---- DATA FOR THE TASK

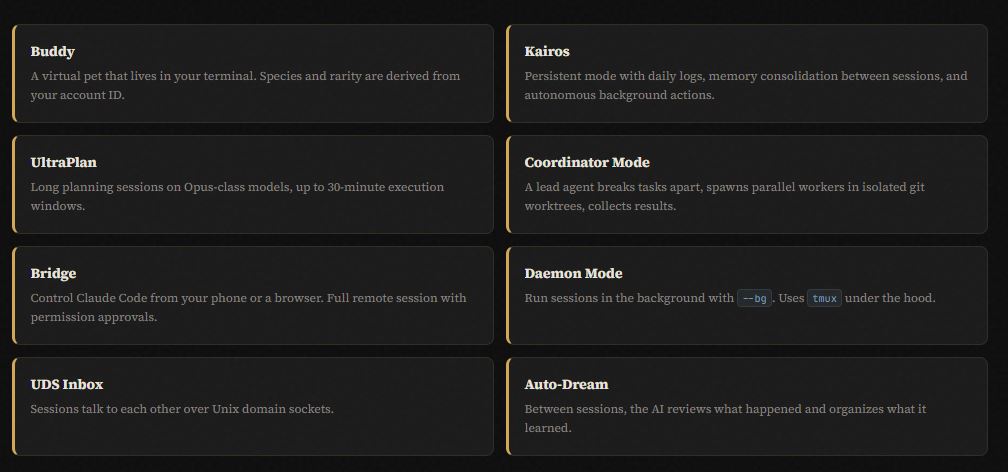The height and width of the screenshot is (472, 1008).
Task: Click the gold accent bar on Kairos card
Action: (508, 73)
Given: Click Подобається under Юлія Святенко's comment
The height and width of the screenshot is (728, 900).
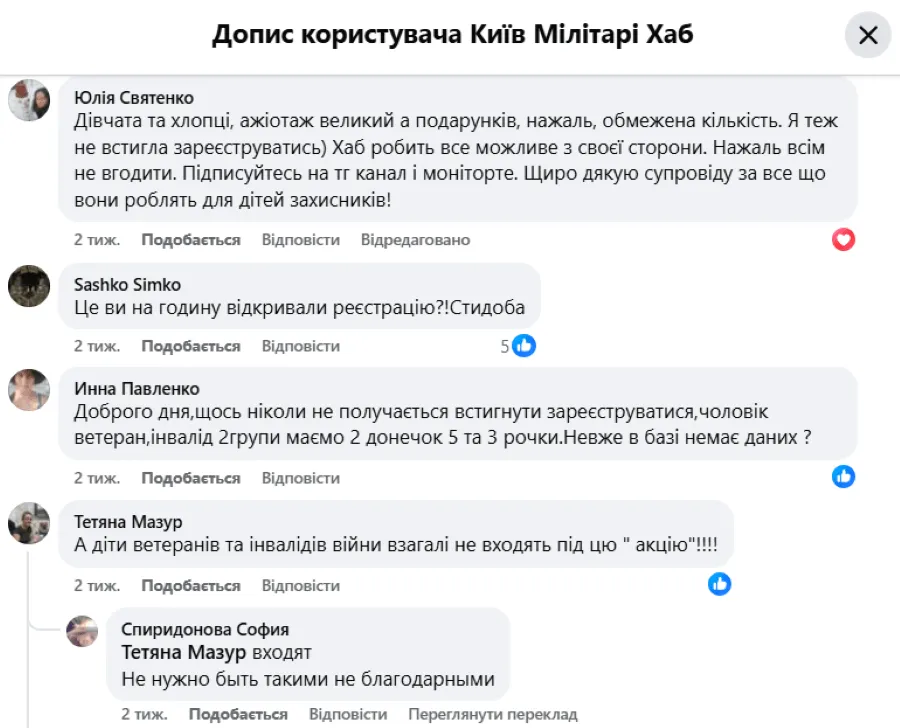Looking at the screenshot, I should coord(188,240).
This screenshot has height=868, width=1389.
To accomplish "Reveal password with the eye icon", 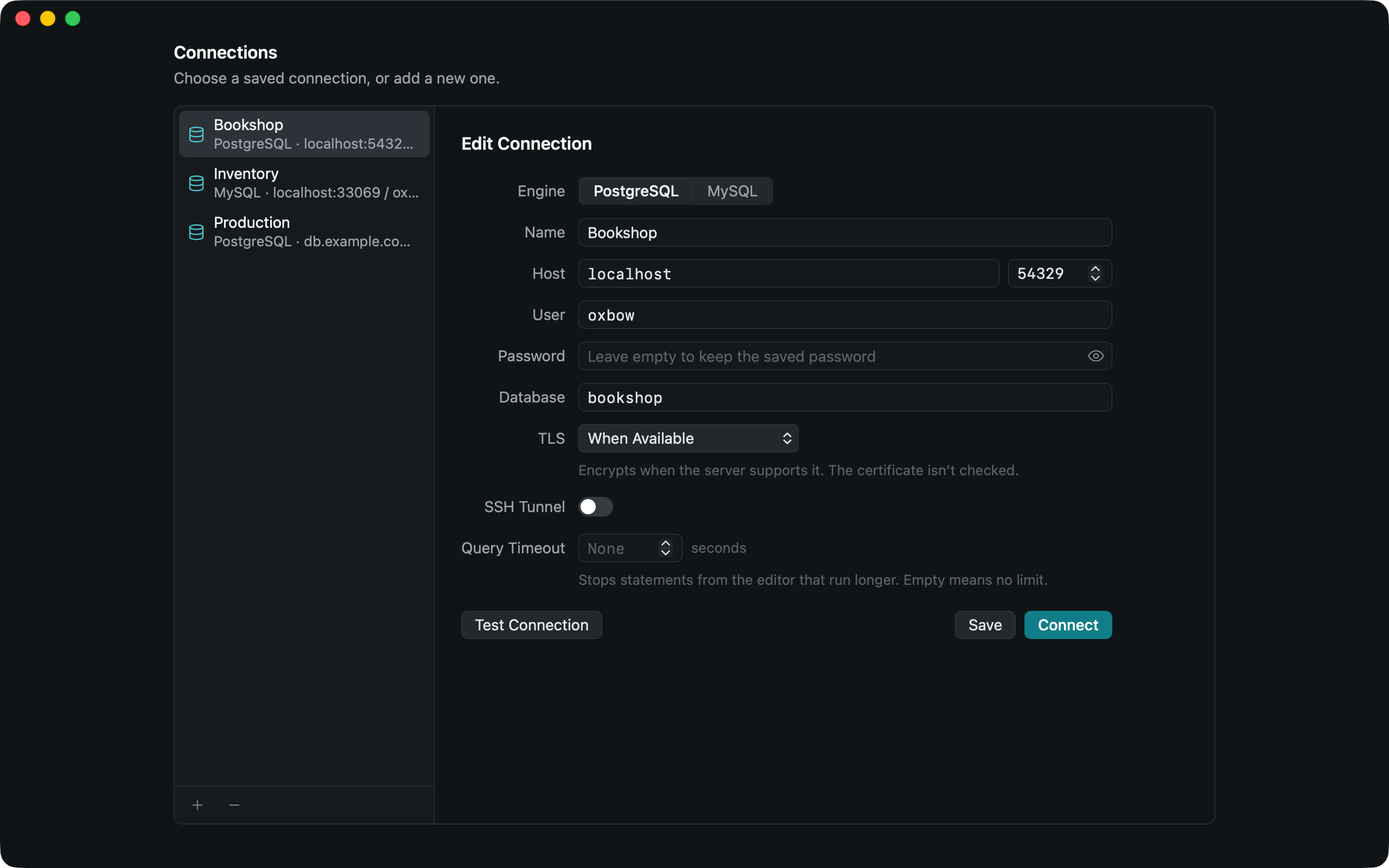I will [1095, 356].
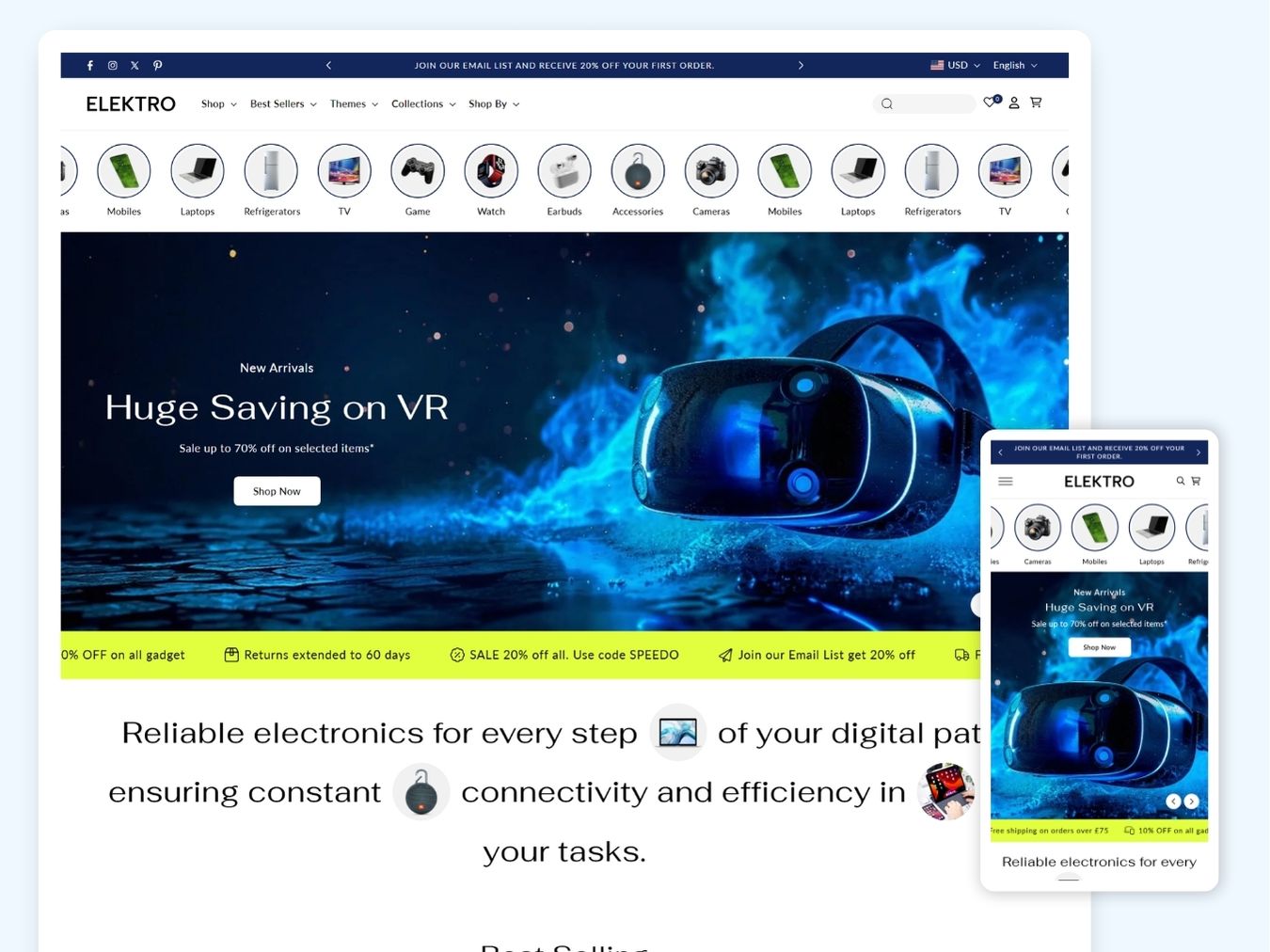Click the Instagram icon in top bar
The width and height of the screenshot is (1270, 952).
(x=112, y=65)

--------

• [EXERCISE DETAILS] Quote the lines above exactly, starting with the one that has "Given: Click Подобається" and ending with the one that has "This screenshot has height=868, width=1389."; drop the pictures and include nothing else.

• [TASK RESULT]
Given: Click Подобається under Юлія Святенко's comment
The height and width of the screenshot is (728, 900).
Looking at the screenshot, I should coord(188,240).
This screenshot has height=868, width=1389.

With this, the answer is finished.